Member of the National Assembly
- In office 30 May 2004 – 29 May 2008
- Constituency: Proportional representation

Personal details
- Born: 1953 (age 72–73) Gangneung, Gangwon Province, South Korea
- Party: Democratic Labor
- Occupation: Trade unionist, textile worker, activist

Korean name
- Hangul: 최순영
- RR: Choe Sunyeong
- MR: Ch'oe Sunyŏng

= Choi Soon-young (politician) =

South Korean trade unionist and politician (born 1953)

Choi Soon-young (최순영; born 1953) is a South Korean politician and labor activist. As a union leader, she played a significant role in the 1979 YH incident. She went on to serve in the South Korean National Assembly as a member of the Democratic Labor Party from 2004 to 2008.

== Biography ==
Choi Soon-young was born in Gangneung, South Korea, in 1953.

As a teenager, she began working at YH Trading Company, a wig manufacturer in Seoul. She became a leader in the factory's union on its foundation in 1975. In August 1979, she participated in the YH incident, in which female workers at the company went on strike and held a sit-in protest at New Democratic Party headquarters, in reaction to the impending loss of their jobs. Riot police violently broke up the protest, killing one worker, Kim Gyeong-suk, and sparking a political crisis that eventually led to regime change. Choi was arrested and detained until Park Chung Hee's assassination a few months later.
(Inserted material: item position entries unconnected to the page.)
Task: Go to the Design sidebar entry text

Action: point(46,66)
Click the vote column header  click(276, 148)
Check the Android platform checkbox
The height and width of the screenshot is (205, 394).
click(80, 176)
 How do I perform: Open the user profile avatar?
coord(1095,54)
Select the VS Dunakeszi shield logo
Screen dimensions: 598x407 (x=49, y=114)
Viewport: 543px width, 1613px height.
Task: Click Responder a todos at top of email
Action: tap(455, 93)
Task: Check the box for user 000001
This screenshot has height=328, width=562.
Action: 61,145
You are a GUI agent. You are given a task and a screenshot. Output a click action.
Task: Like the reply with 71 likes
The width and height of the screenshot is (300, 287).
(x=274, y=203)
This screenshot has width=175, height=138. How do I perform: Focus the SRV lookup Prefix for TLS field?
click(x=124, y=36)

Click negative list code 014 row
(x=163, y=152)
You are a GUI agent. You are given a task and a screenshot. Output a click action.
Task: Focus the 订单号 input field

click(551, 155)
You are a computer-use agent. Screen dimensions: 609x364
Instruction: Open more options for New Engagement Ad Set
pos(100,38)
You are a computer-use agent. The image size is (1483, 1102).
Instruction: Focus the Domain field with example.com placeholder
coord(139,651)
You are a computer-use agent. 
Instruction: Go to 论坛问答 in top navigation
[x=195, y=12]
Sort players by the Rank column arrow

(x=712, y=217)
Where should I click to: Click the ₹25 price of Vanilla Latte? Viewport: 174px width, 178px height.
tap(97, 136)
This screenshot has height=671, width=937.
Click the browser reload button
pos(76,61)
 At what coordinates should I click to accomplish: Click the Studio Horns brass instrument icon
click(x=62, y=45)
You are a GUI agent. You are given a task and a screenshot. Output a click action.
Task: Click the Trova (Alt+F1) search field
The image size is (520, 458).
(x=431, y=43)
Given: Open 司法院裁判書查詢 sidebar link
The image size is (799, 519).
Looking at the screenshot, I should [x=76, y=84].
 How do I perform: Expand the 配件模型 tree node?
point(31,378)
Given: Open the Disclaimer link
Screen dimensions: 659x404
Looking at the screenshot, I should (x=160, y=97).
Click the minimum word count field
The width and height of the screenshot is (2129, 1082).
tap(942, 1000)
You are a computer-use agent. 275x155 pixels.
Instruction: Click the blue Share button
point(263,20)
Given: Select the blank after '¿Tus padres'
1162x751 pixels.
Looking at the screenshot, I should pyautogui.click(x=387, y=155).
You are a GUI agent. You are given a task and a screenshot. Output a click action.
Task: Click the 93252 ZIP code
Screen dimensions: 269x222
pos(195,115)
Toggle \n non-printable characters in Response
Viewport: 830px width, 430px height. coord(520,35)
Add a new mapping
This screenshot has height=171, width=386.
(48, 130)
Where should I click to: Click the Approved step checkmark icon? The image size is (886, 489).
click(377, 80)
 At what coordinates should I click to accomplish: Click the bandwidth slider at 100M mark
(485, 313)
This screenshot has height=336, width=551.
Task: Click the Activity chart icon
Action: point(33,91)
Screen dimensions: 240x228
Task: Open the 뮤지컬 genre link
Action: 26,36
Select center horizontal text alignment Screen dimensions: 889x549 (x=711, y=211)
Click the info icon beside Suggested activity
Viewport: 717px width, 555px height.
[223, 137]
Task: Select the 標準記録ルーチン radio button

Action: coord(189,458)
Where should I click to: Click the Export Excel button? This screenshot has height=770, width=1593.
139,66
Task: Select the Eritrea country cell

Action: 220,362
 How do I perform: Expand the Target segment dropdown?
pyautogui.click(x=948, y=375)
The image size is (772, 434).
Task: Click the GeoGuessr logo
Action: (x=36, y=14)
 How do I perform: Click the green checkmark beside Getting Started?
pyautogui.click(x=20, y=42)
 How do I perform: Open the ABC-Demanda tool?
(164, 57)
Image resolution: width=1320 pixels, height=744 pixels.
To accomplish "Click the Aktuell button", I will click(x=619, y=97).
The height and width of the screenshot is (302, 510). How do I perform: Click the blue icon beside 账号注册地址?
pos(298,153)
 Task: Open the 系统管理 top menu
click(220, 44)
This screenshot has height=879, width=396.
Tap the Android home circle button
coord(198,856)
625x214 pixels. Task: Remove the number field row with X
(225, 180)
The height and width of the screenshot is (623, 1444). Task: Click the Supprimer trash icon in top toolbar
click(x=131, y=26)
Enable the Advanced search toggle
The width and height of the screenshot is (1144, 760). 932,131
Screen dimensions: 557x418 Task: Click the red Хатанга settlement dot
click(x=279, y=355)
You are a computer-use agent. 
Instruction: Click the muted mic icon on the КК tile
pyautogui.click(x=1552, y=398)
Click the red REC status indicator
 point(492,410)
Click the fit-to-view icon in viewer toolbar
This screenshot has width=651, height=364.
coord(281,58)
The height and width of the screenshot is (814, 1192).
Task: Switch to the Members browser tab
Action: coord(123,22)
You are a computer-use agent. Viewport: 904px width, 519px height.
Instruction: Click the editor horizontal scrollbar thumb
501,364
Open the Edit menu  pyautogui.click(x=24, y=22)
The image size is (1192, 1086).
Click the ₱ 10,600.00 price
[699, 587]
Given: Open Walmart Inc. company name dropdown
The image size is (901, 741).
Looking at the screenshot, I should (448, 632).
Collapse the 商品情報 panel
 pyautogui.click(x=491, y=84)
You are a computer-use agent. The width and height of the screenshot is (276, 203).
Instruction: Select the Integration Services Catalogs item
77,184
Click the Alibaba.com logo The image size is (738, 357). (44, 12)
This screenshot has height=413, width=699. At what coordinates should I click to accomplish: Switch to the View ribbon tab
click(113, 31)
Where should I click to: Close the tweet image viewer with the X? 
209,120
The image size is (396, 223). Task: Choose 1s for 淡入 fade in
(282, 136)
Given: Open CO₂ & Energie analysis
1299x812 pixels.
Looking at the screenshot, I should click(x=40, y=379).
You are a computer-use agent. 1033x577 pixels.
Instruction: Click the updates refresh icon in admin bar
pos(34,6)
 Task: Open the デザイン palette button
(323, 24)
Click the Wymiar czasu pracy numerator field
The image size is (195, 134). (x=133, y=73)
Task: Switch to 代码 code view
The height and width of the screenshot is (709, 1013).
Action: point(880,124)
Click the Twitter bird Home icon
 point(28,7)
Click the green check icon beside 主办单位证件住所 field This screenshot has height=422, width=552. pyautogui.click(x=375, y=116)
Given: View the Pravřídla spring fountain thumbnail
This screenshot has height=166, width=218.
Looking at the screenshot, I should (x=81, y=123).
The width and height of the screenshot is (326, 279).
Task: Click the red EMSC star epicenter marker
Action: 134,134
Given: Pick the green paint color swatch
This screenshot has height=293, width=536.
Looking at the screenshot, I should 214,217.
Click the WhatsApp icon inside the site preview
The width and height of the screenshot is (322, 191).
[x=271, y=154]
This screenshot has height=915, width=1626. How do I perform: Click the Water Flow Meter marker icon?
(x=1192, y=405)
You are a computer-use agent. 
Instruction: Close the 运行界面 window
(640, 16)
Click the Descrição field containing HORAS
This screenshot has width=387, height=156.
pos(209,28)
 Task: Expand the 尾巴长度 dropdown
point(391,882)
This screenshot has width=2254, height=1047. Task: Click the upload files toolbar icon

Choi subsequently worked as an advocate for female workers, the environment, and autonomy for local governments. She served on the steering committee of the Korean Women Workers Association and as president of the Bucheon Women Workers Association.

In the 1990s, she ran for office as an independent and served two terms on the Bucheon City Council. At the time, she was one of only five women on the 45-member council. She then joined the Democratic Labor Party, serving as its deputy representative from 2002 to 2004, and she joined its Supreme Council in 2008.

In 2004, Choi was elected to a proportional representation seat in the National Assembly, serving until 2008. While in the National Assembly, she participated in the Steering, Education, and Gender Equality and Family Committees. Then, in 2008, she ran unsuccessfully for a constituency in Bucheon's Wonmi District.

She published an autobiographical essay collection, 당신이라는 선물, in 2007.

Choi was married to Hwang Ju-seok, a fellow labor activist, from 1978 until his death in 2007. They had one son, Hwang Min-jae.